> _GIVEN TEXT_
Saturday, June 30, 2018

Saturday, June 23, 2018

werk

I've been spending a lot of time doing drywall work lately. The only skills I have in this area, I learned from volunteer work with St. Bernard Project and Habitat for Humanity. It's a man's world, especially at the hardware store--snide comments, the assumption that the little lady doesn't know what she's doing, elaborate explanations of simple concepts--with the exception of Dunn Lumber, where a very nice woman helped me buy a bucket of joint compound and discussed mesh versus paper tape, without any implication that my vagina might hold me back.
That said, once I have all my supplies and tools ready to go (including this gem), I truly enjoy the work. Measuring, cutting, fitting, sanding, drilling, taping, mudding and eventually priming and painting.
You get sweaty and dirty.
Maybe a blister or two.
You can see your progress.
You curse your mistakes and then figure out how to fix them.
You give yourself one-on-one motivational speeches.
You finish, legs and back aching, take a step back, and see how far you've come.

> _WHAT THE EXERCISE ASKS_
Copy the passage of the drywall post that begins with "That said, once" and stops after "priming and painting.", changing "sanding" to "scraping".

> _MATERIAL_
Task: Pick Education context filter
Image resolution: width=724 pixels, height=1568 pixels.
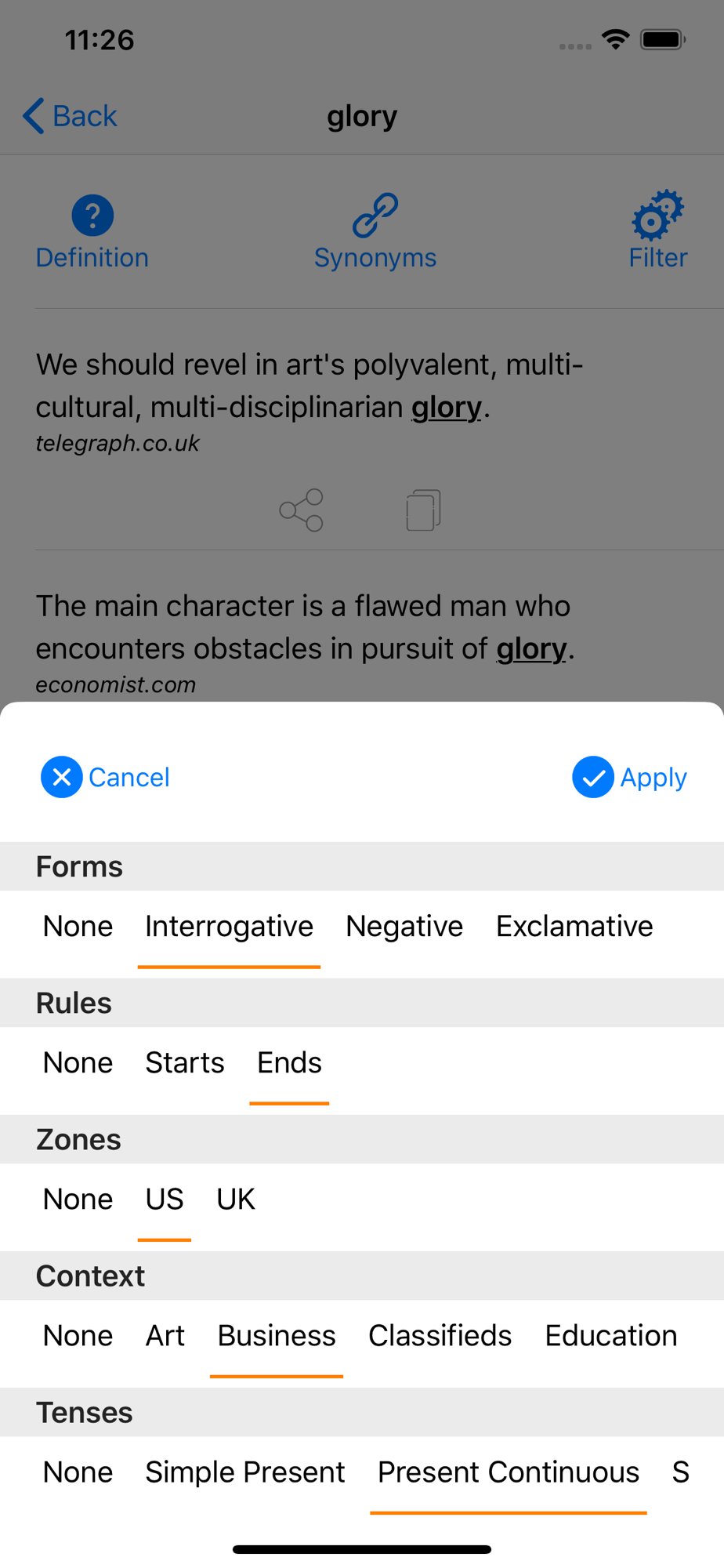Action: coord(611,1335)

> _EXERCISE RESULT_
That said, once I have all my supplies and tools ready to go (including this gem), I truly enjoy the work. Measuring, cutting, fitting, scraping, drilling, taping, mudding and eventually priming and painting.